• _Task directions_
Copy out the lines word for word, beginning with the line that contains "I want to click on carrier-2: Zong" and continuing through the line that contains "coordinates (1780, 1050).".

• _Raw data_
****

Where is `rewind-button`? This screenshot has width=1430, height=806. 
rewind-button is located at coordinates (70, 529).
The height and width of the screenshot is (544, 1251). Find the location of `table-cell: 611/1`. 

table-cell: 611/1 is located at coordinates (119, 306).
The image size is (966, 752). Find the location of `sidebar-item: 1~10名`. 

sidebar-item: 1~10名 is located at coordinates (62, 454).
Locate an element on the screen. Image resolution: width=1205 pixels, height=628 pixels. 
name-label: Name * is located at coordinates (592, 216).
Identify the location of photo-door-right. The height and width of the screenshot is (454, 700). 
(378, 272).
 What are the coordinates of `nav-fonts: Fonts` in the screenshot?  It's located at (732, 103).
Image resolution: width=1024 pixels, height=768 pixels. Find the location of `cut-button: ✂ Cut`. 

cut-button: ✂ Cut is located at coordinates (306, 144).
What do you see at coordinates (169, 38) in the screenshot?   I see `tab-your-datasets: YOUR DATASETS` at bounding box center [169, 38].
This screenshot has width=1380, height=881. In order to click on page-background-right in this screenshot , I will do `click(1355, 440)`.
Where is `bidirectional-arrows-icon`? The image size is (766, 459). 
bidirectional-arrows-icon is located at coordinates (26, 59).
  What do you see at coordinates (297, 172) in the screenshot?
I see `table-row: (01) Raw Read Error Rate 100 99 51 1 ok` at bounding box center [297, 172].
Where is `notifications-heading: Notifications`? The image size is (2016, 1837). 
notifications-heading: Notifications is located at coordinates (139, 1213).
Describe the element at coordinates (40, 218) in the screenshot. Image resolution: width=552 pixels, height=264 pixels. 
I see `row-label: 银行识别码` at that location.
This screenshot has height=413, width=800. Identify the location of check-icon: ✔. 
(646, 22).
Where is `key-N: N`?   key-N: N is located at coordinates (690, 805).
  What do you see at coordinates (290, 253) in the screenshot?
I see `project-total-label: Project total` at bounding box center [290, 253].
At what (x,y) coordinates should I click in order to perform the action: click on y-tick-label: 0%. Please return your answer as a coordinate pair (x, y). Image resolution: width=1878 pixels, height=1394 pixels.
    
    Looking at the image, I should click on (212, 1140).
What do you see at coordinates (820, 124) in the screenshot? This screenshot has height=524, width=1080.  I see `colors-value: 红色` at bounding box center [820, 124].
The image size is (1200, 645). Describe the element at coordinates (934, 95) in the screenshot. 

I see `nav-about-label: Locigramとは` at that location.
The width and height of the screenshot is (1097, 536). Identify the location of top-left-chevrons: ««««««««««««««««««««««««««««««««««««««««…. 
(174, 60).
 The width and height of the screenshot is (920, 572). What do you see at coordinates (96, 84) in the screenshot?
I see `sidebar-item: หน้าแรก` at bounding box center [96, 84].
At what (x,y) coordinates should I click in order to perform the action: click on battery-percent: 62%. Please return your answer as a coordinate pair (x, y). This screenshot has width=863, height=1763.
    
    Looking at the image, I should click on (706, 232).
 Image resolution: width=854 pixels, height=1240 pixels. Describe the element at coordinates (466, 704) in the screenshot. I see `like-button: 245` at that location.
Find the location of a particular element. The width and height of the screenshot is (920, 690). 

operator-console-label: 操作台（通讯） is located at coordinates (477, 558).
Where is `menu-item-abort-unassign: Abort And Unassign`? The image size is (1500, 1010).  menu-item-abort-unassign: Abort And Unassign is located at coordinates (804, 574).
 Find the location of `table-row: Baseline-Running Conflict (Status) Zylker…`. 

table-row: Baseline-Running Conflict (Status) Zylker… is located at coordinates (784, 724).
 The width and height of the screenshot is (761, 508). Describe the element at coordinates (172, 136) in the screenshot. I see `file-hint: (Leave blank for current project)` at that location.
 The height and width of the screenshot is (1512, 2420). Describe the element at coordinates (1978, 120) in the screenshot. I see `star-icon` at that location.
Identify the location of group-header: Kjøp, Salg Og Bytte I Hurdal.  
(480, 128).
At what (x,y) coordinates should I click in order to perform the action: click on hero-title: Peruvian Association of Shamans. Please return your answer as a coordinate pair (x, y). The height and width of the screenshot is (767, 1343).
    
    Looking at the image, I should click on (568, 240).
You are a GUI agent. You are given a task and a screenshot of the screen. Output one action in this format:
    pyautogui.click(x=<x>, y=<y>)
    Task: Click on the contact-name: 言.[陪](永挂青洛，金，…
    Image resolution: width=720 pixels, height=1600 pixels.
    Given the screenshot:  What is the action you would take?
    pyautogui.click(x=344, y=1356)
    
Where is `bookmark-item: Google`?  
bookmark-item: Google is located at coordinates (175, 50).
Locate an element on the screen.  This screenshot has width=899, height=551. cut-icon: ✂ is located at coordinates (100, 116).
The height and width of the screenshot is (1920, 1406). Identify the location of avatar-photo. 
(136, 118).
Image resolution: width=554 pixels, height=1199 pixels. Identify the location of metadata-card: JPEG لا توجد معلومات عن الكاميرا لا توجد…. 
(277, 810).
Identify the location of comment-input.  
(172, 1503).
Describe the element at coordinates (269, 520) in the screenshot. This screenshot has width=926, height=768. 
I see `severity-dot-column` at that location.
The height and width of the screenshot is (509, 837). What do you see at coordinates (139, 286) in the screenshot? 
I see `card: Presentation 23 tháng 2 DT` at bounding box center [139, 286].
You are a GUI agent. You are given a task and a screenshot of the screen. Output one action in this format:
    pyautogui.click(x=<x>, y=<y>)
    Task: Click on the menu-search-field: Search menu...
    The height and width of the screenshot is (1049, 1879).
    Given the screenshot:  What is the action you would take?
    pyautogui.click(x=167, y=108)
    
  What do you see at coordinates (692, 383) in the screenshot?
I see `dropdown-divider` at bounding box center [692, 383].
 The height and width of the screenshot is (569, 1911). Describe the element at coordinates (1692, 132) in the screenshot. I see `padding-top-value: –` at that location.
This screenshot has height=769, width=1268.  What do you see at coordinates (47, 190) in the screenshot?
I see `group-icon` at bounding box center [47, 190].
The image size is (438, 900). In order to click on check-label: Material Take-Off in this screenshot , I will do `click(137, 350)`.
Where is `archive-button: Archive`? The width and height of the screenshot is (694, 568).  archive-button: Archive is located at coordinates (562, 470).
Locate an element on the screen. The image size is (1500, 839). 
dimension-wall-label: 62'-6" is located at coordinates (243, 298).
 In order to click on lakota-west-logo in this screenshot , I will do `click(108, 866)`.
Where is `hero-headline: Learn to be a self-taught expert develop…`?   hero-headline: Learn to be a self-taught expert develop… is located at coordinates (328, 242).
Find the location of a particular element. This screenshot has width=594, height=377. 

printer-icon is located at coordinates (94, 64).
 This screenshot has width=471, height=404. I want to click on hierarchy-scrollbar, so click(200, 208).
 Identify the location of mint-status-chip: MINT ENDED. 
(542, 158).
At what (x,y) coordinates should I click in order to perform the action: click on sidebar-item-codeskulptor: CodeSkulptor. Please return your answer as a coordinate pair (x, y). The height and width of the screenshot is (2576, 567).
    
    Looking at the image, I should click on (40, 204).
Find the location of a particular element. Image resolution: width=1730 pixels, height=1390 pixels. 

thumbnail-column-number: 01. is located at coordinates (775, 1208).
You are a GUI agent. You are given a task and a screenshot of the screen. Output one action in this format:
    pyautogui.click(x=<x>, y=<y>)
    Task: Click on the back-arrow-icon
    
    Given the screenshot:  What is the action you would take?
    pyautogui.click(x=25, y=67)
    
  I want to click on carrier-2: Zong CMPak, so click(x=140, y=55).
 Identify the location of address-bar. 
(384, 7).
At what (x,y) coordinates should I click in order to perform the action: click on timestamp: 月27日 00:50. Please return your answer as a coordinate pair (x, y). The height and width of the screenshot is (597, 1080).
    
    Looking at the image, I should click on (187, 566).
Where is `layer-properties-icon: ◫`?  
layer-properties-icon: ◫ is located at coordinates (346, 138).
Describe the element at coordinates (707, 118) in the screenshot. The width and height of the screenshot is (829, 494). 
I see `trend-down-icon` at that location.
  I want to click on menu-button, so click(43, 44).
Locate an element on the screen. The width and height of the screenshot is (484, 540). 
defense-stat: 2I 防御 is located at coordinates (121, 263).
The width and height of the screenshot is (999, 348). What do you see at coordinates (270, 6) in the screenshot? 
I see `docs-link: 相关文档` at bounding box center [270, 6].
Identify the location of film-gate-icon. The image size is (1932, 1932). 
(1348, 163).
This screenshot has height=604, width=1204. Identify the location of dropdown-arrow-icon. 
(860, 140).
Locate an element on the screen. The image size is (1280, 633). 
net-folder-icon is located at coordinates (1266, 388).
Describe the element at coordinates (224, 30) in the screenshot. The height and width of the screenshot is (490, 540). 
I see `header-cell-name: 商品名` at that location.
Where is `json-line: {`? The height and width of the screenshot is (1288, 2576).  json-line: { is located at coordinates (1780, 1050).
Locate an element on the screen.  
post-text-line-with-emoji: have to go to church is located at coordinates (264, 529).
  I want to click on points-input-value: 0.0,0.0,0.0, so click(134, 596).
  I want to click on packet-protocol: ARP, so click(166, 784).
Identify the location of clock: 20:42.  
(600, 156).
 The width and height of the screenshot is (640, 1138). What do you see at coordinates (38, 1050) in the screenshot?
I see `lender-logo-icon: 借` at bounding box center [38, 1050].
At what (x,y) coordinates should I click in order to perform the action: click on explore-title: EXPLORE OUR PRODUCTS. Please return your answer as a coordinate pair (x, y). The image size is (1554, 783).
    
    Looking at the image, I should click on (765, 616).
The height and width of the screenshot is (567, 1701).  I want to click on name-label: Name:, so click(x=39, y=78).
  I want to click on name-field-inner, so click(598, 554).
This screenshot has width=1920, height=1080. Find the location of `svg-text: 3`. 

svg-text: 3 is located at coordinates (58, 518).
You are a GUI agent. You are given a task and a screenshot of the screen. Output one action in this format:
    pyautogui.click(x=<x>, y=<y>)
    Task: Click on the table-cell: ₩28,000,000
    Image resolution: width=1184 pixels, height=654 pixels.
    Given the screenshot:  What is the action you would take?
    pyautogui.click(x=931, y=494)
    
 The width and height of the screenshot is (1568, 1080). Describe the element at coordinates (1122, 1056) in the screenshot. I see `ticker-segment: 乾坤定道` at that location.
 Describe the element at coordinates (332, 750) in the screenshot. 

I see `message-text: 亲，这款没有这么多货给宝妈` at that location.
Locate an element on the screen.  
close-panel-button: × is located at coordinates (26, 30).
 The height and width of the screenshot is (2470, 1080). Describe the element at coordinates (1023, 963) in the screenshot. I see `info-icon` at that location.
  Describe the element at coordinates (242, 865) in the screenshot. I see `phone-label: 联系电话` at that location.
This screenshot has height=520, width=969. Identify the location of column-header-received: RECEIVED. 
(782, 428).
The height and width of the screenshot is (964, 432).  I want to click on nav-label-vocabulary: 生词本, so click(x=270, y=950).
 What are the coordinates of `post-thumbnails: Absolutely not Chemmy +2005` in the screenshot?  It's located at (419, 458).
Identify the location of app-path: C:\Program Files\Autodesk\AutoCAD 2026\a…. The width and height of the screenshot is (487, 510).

****

• _Output_
  I want to click on carrier-2: Zong CMPak, so click(x=140, y=55).
 Identify the location of address-bar. 
(384, 7).
At what (x,y) coordinates should I click in order to perform the action: click on timestamp: 月27日 00:50. Please return your answer as a coordinate pair (x, y). The height and width of the screenshot is (597, 1080).
    
    Looking at the image, I should click on (187, 566).
Where is `layer-properties-icon: ◫`?  
layer-properties-icon: ◫ is located at coordinates (346, 138).
Describe the element at coordinates (707, 118) in the screenshot. The width and height of the screenshot is (829, 494). 
I see `trend-down-icon` at that location.
  I want to click on menu-button, so click(43, 44).
Locate an element on the screen. The width and height of the screenshot is (484, 540). 
defense-stat: 2I 防御 is located at coordinates (121, 263).
The width and height of the screenshot is (999, 348). What do you see at coordinates (270, 6) in the screenshot? 
I see `docs-link: 相关文档` at bounding box center [270, 6].
Identify the location of film-gate-icon. The image size is (1932, 1932). 
(1348, 163).
This screenshot has height=604, width=1204. Identify the location of dropdown-arrow-icon. 
(860, 140).
Locate an element on the screen. The image size is (1280, 633). 
net-folder-icon is located at coordinates (1266, 388).
Describe the element at coordinates (224, 30) in the screenshot. The height and width of the screenshot is (490, 540). 
I see `header-cell-name: 商品名` at that location.
Where is `json-line: {`? The height and width of the screenshot is (1288, 2576).  json-line: { is located at coordinates (1780, 1050).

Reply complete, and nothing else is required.